Using conservation of momentum, we get this expression:
P_photon,i + P_electron,i = P_photon,f + P_electron,f

This is where I get confused. Our tutor solved for the final electron term and then squared both sides like so:
|P_electron,i|² = |P_photon,f + P_electron,f - P_photon,i|²

Is this action legal? Don't you have to square them first, then solve for the final electron term? Please, someone help clarify this. Everyone I ask seems to not even think twice about it. Is it really just a trivial step?

 

[CompuChip]

If you first square, you get


|P_photon,i + P_electron,i|² = |P_photon,f + P_electron,f|²

How are you going to get |P_electron,f|² from that?

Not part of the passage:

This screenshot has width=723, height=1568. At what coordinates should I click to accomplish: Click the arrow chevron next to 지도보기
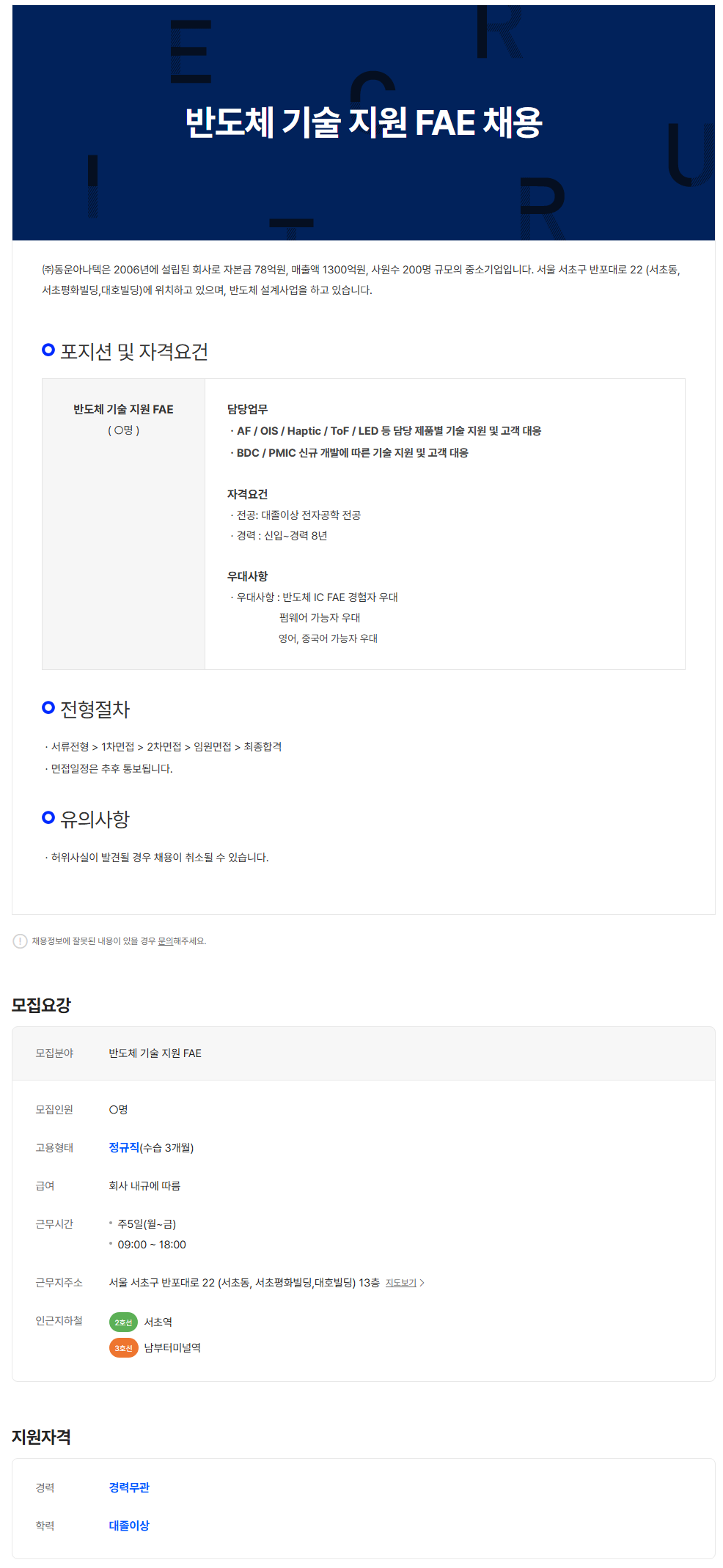422,1283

(Note that |a + b|² = |a|² + |b|² + (some very unpleasant cross terms) )

 

[whyamihere]

Thanks CompuChip.

Yes, that makes sense mathematically. It's the physics that I still am not getting. What is the reason for squaring both sides? Does that give us the square of the rest mass?

 

[whyamihere]

Actually, now I am convinced that I am right and my tutor made a mistake.

In order for this to be Lorentz invariant, the threshold energy s = |P_photon,i + P_electron,i|² = |P_photon,f + P_electron,f|²

So we MUST square each side first, otherwise it is not invariant.

Can anyone verify/refute this?

 

[vela]

The square of any four-vector is an invariant, and more generally, the product of any two four-vectors is an invariant.

 

[whyamihere]

That really clarifies everything. Thanks vela!

 

[Phrak]

Homework Equations

Given, we have the initial and final four-vectors of the photon and electron:
P_photon,i = (E_i, E_i n_i)
P_photon,f = (E_f, E_f n_f)
P_electron,i = (m_e, 0)
P_electron,f = (gamma m_e, gamma m_ev_i)

You will want the units of photons and electons to match. For n unitless, and all vector components in units of energy:

P_photon,i = (E_i, E_i n_i)
P_photon,f = (E_f, E_f n_f)
P_electron,i = (m_ec², 0)
P_electron,f = (γm_ec², γm_ecv_f)

Squaring things loses information.

Isn't P_photon,i + P_electron,i = P_photon,f + P_electron,f
four linear equations in four unknowns, γ and γv_f?

However, you haven't actually stated what your givens and unknowns are.

 

[vela]

You will want the units of photons and electons to match. For n unitless, and all vector components in units of energy:

P_photon,i = (E_i, E_i n_i)
P_photon,f = (E_f, E_f n_f)
P_electron,i = (m_ec², 0)
P_electron,f = (γm_ec², γm_ecv_f)

It's common to use units where c=1 and drop the explicit factors of c from expressions. For example

(mc^2)^2 = E^2 - (pc)^2

becomes

m^2 = E^2 - p^2.

Squaring things loses information.

Sometimes you don't care about that information. A common trick in relativity calculations is to arrange the four-vectors so that a well-placed 0 will wipe out terms you don't really care about when you square the equation.

Isn't P_photon,i + P_electron,i = P_photon,f + P_electron,f
four linear equations in four unknowns, γ and γv_f?

However, you haven't actually stated what your givens and unknowns are.